EmailgisticsAPI
Webhooks

Delivery, retries and security

How Emailgistics delivers webhooks, what gets retried, and how to secure your endpoint.

Delivery semantics

Each webhook delivery is a single HTTPS POST request. Emailgistics waits for your response before doing anything else with the message.

Per-attempt timeout
100 seconds
Maximum attempts
Up to 3 (one attempt only for any 4xx response)
Retried on
Connection errors, HTTP 5xx
Not retried on
Any 4xx response
429 + Retry-After
Honored, up to 10 seconds. Larger values are capped at 10 seconds.

If your endpoint returns HTTP 200 with "status": "error" in the body, that is treated as a logical failure, not a transport failure: the actions in the response (if any) are ignored, and no retry happens. Use this when your handler ran but couldn’t produce a useful action — a CRM lookup failed, a business rule said skip, etc.

If all 3 attempts fail, the failure is logged on the Emailgistics side and processing of the rule moves on. There is no customer-visible record of the failure today; a future Admin view will surface delivery history.

Backpressure

If your endpoint is overwhelmed, return:

HTTP/1.1 429 Too Many Requests
Retry-After: 10

Emailgistics will wait the indicated number of seconds before the next attempt, up to a maximum of 10 seconds. Values larger than 10 are capped at 10.

Source IP

Webhook traffic originates from a stable IP per region — see Regions and base URLs for the per-region addresses. Whitelist the IP for your region on your endpoint.

TLS

  • HTTPS only — webhook URLs must use https://.
  • TLS 1.2 or higher.

Secret validation

The webhook delivers a Bearer secret in the Authorization header:

Authorization: Bearer YOUR_WEBHOOK_SECRET

Validate this on every request:

  • Reject (401) any request whose Authorization header doesn’t match your expected secret. Don’t accept unauthenticated requests.
  • Use a constant-time comparison to avoid timing attacks.
  • Store the secret in a key vault or environment variable. Never commit it to source control or log it.
  • Use a secret of at least 16 characters including letters, digits, and symbols.
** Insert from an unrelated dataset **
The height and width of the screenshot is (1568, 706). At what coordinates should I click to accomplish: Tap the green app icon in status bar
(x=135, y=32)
The secret is stored encrypted at rest. Once you save it, Emailgistics staff cannot read it back — only the running webhook delivery process can decrypt it.

  • Idempotency. Emailgistics may retry a delivery on a connection error after your handler has already run. Make actions idempotent (or check whether the action has already been applied) to avoid duplicate effects.
  • Fast acknowledge, slow process. If your processing is expensive, return quickly with status: "success" (no actions) and process asynchronously in your own queue. Emailgistics doesn’t currently support a “processed later” pattern with deferred actions.
  • Logging. Log every webhook delivery you receive — timestamp, mailbox, conversation ID, what actions you returned. This is the only audit trail until Emailgistics provides one.
  • Monitor 4xx and 5xx responses. A 4xx from your endpoint is treated as terminal — Emailgistics won’t retry, and you’ll lose the delivery if your endpoint was misconfigured.
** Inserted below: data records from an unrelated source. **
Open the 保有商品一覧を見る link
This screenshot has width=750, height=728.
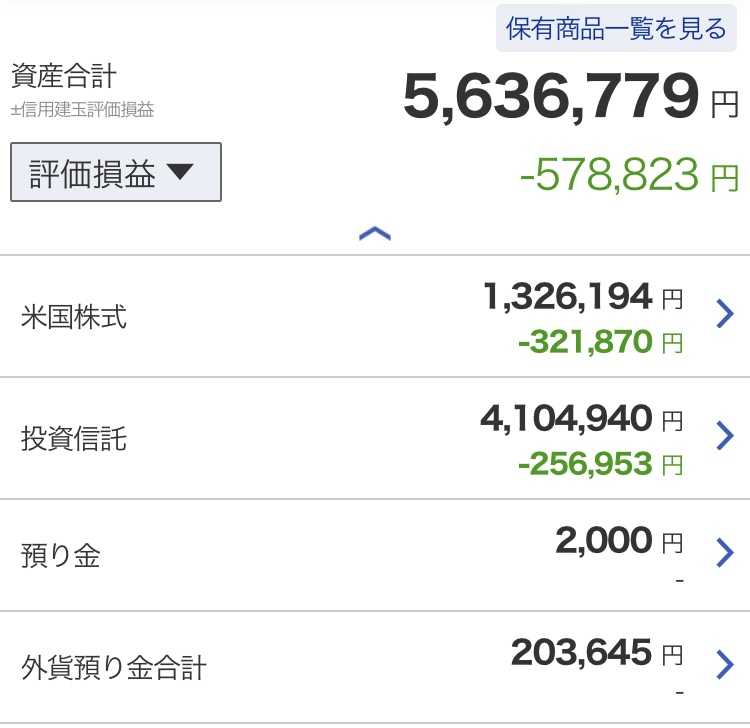pos(616,28)
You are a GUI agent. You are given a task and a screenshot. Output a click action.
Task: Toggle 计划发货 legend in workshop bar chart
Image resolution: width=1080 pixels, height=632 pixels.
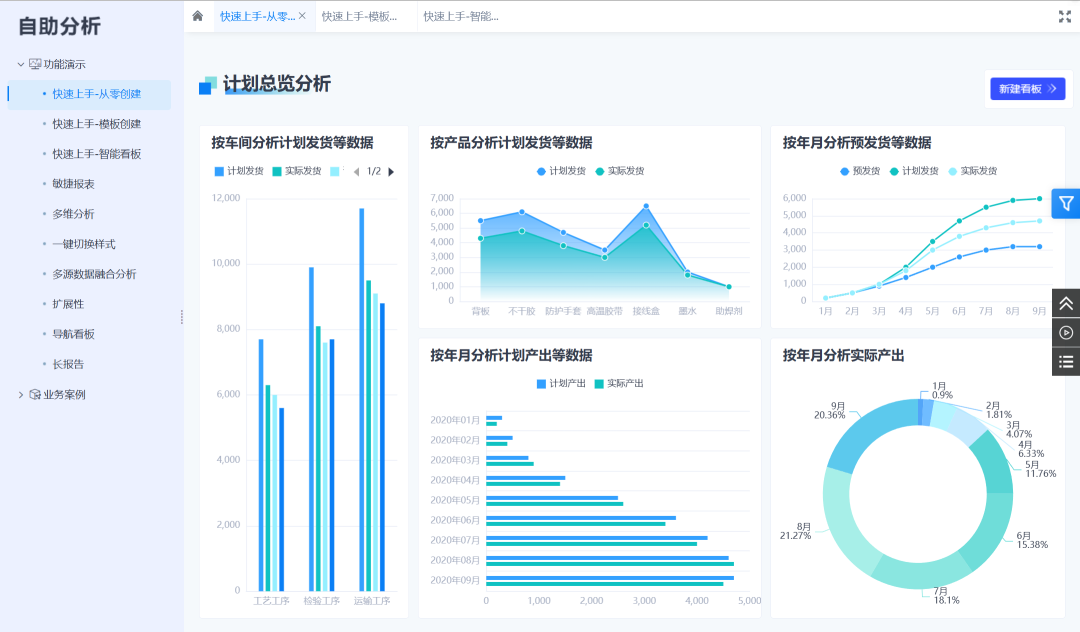tap(239, 171)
What we don’t currently provide

These are real gaps you should know about when designing your integration:

  • No customer-visible delivery log. You can’t see in Admin which deliveries succeeded, failed, or were dropped after retries. Track this yourself on your endpoint.
  • No replay. Failed deliveries can’t be re-triggered.
  • No exponential backoff between retry attempts. The three attempts run back-to-back as soon as each one finishes (or times out). A flaky endpoint can receive three quick consecutive requests. Use 429 + Retry-After if you need to throttle.